The Bay of Pigs fiasco, an aborted invasion of Cuba by CIA-trained exiles, was 39 years old Monday. It was a dumb idea in the first place, but many Cuban-Americans are still bitter.

"We were betrayed by the government, by Kennedy, and if they turned the child back over it will be a second betrayal," one protester told an Associated Press reporter Monday.

Get over it. If anyone has a legitimate gripe in that area it's Meyer Lansky, who left millions on the craps tables in Havana when Fidel rolled into town. At least I think it was Lansky. Maybe it was Marlon Brando, Al Pacino or his brother Fredo.

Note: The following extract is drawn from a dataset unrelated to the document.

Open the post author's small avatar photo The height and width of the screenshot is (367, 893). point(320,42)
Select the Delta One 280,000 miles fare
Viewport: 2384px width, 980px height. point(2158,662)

Proponents of keeping Elian in Miami, where cocaine cowboys rule the night, argue that the boy prefers to stay. They even offered up a video tape of the boy shouting that message to his father.

Hey, give my son enough toys and candy and he'll milk it for as long as he can. "No, daddy! I don't want to go back to Carson City. I want to stay here in Miami with the toys, candy and thonged bikinis!"

At least until he wakes up with a tummy ache. Then he'll want his dad.

In the end, if Elian doesn't go back to Cuba there are probably lots of kids in Miami who would gladly volunteer to go in his place. Even a Cuba with Fidel is better than a crack-infested shack on the wrong side of town.

Jeff Ackerman is publisher and editor of the Nevada Appeal.